President Bush, seeking to mobilize religious conservatives for his reelection campaign, has asked church-going volunteers to turn over church membership directories, campaign officials said on Thursday. In a move sharply criticized both by religious leaders and civil libertarians, the Bush-Cheney campaign has issued a guide listing about two-dozen "duties" and a series of deadlines for organizing support among conservative church congregations.

A copy of the guide obtained by Reuters directs religious volunteers to send church directories to state campaign committees, identify new churches that can be organized by the Bush campaign and talk to clergy about holding voter registration drives. The document, distributed to campaign coordinators across the country earlier this year, also recommends that volunteers distribute voter guides in church and use Sunday service programs for get-out-the-vote drives.

"We expect this election to be potentially as close as 2000, so every vote counts and it's important to reach out to every single supporter of President Bush," campaign spokesman Scott Stanzel said.

If the president had signed an executive order banning abortion, refused to sign the McCain-Feingold act gutting the First Amendment, declined to actively campaign for the liberal Republican who blocked Robert Bork from the Supreme Court, avoided publicly embracing Islam and openly declared his opposition to the fictional equation of any public mention of anything even remotely Christian with the written statement that "Congress shall make no law....", he might have a shot with the Religious Right. But he's done nothing except make the occasional pious statement. Bill Clinton did as much.

Perhaps, too, he should have refrained from criticizing Americans for speaking "in an ill-informed and insulting manner about the Muslim faith." This, after the beheadings of Nick Berg and Paul Johnson. I can't even think of a response to that that is either Christian or printable, so I shall say nothing except to say that I am very pleased to be voting for Michael Badnarik this fall.

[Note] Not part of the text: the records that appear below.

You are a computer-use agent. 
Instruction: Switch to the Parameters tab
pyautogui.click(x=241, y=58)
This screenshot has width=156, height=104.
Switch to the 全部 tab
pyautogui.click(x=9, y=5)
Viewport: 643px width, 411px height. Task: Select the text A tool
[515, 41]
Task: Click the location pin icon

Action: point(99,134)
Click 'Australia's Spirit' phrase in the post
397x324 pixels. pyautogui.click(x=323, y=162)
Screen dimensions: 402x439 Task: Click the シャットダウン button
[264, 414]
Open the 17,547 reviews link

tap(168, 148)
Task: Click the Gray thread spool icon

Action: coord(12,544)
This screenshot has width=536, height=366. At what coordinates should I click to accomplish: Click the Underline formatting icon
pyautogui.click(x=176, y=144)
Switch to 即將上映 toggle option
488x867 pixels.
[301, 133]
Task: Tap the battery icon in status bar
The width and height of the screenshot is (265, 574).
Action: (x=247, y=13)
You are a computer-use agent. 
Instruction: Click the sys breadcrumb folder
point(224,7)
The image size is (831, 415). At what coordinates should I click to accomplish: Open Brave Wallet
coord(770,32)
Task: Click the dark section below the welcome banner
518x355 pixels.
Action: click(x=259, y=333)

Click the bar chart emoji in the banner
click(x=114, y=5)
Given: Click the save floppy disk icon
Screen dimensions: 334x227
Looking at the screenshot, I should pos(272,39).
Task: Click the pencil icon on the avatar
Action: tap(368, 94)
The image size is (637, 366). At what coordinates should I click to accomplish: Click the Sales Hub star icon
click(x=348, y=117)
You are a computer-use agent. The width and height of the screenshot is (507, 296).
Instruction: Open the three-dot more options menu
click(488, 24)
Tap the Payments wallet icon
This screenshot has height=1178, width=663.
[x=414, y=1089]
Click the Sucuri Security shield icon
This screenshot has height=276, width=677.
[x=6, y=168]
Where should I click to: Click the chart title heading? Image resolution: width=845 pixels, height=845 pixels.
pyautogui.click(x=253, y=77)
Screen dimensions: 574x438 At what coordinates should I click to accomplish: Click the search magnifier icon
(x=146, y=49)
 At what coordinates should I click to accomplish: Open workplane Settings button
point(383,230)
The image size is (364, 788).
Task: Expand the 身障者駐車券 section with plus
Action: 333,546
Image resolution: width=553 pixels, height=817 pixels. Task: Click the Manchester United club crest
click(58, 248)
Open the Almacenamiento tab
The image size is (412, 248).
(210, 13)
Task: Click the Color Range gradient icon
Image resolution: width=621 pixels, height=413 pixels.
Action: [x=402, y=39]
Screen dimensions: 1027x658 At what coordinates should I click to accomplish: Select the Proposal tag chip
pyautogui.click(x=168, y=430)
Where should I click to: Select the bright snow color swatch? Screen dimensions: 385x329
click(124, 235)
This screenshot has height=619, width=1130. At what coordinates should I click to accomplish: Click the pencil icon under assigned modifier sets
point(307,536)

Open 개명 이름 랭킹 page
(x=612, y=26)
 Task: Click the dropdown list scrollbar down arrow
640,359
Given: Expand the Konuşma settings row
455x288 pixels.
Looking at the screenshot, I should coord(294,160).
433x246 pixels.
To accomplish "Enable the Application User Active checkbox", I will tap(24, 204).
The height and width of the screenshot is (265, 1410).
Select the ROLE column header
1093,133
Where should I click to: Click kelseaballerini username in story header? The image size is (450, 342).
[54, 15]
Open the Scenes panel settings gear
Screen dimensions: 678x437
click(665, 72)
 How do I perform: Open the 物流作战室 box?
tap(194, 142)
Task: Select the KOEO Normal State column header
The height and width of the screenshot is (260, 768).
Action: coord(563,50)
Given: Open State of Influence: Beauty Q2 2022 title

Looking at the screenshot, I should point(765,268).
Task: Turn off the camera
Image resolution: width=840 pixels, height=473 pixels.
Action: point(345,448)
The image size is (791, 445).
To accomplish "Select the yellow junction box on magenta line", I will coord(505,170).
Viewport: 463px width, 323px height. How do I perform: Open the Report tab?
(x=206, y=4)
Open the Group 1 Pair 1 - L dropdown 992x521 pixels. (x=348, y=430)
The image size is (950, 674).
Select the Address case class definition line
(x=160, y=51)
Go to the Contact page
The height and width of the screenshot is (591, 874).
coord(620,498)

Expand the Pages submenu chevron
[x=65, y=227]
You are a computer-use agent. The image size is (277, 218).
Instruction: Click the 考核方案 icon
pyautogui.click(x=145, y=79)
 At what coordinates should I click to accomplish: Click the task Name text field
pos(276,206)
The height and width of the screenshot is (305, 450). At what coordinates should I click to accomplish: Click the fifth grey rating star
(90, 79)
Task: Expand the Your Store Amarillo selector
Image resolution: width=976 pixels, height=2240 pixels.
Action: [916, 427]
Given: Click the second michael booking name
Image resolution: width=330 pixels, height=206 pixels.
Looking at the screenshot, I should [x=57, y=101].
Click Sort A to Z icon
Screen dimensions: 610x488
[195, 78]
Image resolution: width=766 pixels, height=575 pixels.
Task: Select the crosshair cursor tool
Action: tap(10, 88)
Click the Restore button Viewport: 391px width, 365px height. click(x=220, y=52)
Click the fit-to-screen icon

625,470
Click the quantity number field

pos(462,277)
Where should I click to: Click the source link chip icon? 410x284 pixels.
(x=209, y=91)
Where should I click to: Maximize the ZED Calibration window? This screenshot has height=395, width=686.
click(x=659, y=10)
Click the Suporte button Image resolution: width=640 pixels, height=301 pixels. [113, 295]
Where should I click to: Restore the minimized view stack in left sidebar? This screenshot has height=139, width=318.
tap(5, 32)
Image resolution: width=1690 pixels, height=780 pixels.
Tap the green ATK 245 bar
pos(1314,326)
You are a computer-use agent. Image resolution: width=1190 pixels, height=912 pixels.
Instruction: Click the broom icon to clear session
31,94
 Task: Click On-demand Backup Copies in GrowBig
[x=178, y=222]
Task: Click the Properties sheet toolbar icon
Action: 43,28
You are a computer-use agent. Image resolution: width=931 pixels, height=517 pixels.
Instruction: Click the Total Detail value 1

I had thought Karl Rove was supposed to be some sort of political genius, instead, the president's campaign lurches randomly about, devoid of principle and pinning its hopes on the self-destruction of its opposition. The president is lucky he's running against a candidate as incompetent as John Kerry, because Bill Clinton would be wiping up the floor with him by now. When Massachusetts created homogamy, I wrongly assumed that Karl Rove and company would be all over the Democrats for pushing the homosexual agenda, but apparently they'd rather be PC than win. You know Lee Atwater would have created an ad showing John Kerry in a dress getting married to Ted Kennedy and blown Kerry out of the water by August.